Wednesday, July 17, 2013

Chicken Pot Pie

It is SUPER hot right now.  Like might melt your face off hot...  but when Jeff brought home some of the new Pilsbury GF buckets of dough I decided I had to make a chicken pot pie.  Super yum.  I made it up on the fly and I'm super awful at actually creating recipes.  It's a lot like work, ya'll.  So this is roughly what I did.

I rolled out the first half of the dough to make the bottom crust and even though it didn't say to I poked some holes on the bottom with a fork and par baked it at 425 for about 15 minutes.

For the filling I cubed and browned 2 chicken breasts.  Right before I removed it from the pan I put in about a tablespoon of fresh chopped rosemary.  Removed the chicken from the pan and then sauted some onions, carrots, and green beans - 'cause goodness gracious we have a lot of green beans right now.  I didn't have any chicken stock so I used 2 teaspoons of  Mrs.

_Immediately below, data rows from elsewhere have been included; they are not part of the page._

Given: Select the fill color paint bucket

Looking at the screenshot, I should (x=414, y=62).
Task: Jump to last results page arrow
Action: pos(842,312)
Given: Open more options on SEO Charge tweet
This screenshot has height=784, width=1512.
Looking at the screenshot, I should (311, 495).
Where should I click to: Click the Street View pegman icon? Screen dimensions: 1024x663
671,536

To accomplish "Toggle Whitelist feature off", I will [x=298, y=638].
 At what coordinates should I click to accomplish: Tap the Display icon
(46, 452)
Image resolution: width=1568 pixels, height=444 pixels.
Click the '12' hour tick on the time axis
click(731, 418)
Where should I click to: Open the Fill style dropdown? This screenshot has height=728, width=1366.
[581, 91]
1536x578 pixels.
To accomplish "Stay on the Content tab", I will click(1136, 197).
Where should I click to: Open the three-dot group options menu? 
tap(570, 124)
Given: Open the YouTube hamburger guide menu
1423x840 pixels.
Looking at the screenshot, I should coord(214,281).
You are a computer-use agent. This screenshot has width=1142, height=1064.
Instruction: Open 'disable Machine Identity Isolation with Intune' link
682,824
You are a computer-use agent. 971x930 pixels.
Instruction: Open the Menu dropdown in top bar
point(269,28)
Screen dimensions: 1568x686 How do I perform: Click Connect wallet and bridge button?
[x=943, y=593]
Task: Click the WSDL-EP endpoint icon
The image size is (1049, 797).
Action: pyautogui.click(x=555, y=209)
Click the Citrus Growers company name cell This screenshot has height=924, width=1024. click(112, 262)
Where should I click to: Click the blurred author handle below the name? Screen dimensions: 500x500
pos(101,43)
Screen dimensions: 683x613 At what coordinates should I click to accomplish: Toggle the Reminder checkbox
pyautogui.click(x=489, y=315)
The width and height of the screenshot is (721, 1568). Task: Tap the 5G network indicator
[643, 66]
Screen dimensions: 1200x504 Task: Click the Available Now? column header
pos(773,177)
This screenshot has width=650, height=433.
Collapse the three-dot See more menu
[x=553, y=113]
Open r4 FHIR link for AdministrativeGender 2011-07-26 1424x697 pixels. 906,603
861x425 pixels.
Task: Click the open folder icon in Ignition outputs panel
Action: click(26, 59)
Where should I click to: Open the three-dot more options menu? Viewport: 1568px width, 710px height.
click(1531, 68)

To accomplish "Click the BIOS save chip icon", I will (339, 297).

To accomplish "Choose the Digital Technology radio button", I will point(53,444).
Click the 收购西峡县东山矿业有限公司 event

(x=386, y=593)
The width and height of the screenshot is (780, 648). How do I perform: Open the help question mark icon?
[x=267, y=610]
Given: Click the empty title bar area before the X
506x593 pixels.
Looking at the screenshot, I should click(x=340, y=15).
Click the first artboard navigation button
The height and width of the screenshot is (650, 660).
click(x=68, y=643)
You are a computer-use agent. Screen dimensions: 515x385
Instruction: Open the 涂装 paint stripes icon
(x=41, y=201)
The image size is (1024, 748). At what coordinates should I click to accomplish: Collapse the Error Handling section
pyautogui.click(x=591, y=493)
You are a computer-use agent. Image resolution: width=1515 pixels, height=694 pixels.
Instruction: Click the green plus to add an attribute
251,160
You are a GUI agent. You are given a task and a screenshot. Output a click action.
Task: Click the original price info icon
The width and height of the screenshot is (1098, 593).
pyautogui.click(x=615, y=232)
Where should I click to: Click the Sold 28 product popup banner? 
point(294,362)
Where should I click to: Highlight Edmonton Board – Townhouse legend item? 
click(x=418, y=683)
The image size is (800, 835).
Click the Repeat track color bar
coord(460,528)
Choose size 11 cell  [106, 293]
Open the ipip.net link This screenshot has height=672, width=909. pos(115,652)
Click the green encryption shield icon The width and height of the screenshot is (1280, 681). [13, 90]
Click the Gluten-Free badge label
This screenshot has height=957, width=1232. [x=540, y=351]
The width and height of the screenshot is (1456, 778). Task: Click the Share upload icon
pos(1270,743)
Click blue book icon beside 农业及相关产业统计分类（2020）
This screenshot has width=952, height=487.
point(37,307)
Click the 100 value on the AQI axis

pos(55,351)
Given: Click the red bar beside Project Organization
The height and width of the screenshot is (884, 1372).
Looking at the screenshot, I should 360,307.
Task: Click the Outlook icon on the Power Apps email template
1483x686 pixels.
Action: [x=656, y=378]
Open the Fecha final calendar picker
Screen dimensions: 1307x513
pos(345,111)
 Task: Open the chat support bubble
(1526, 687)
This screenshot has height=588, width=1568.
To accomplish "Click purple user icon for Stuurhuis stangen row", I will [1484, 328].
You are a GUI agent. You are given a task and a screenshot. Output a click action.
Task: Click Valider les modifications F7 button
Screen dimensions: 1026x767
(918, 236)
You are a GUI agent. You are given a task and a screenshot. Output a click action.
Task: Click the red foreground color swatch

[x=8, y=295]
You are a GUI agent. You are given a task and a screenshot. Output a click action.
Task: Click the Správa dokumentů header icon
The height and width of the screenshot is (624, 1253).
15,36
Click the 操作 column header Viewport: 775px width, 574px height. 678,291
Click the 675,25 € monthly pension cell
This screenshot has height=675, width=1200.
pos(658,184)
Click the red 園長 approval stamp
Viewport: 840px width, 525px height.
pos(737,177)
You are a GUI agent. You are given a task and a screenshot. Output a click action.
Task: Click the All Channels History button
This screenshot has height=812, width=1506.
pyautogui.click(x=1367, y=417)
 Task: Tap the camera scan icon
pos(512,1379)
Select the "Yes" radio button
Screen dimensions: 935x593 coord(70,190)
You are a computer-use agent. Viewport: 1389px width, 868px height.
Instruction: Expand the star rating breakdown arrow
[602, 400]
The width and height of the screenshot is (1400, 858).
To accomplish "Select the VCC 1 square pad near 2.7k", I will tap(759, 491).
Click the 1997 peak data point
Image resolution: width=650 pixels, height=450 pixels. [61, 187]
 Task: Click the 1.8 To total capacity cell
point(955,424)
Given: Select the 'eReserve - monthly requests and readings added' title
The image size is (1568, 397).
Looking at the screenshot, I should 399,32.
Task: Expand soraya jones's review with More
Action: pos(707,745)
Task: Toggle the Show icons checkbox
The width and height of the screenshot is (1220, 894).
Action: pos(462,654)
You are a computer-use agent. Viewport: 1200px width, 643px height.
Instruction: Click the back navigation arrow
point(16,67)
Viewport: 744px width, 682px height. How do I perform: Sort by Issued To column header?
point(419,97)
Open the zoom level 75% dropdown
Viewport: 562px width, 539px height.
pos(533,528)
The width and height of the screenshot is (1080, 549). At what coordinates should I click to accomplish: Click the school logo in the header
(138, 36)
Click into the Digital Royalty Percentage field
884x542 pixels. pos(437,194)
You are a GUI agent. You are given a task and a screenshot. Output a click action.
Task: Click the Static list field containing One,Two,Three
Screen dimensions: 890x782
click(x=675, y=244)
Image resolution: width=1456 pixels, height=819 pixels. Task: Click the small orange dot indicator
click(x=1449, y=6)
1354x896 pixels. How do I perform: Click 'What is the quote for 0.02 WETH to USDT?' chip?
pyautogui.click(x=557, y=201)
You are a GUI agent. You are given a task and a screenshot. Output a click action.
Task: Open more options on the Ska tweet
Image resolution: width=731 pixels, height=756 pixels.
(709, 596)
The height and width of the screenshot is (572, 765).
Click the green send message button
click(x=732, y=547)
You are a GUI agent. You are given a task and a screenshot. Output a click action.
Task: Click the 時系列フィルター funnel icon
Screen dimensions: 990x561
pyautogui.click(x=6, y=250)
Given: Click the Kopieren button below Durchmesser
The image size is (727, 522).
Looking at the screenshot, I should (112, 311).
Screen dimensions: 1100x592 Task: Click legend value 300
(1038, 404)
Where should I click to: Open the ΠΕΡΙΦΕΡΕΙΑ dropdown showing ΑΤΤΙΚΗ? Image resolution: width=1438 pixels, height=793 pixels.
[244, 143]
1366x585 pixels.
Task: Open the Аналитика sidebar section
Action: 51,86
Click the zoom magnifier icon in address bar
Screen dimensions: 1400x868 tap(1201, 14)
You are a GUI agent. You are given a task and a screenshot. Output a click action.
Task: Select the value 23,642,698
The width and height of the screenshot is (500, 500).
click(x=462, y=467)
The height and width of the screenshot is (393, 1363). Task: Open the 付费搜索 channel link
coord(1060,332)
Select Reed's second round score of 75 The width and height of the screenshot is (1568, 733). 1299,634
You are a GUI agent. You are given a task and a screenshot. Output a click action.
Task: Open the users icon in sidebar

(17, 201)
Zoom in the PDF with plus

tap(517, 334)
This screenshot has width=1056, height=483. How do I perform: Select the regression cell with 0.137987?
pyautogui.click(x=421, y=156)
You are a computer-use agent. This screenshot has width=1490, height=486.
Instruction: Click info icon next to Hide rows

Miller's Gluten Free Chicken Flavored soup base in a cup of boiling water and used that with about a teaspoon of corn starch to help create a gravy.  It worked pretty well but I think next time I might try adding some instant mashed potatoes - just to see what happens.

Once all of that jazz was cooked up I added the filling to the pie and then rolled out the top.  It worked out pretty well.  Hard to complain really considering how hot and humid it is and we were in a hot kitchen.  Take your time when working with this product and you won't be disappointed.  Cooked the pie for 30 minutes at 425 and it was golden and bubbly.  The edges got a bit dark but that could have been avoided by using foil around the edge of the crust.

Now to do something with these...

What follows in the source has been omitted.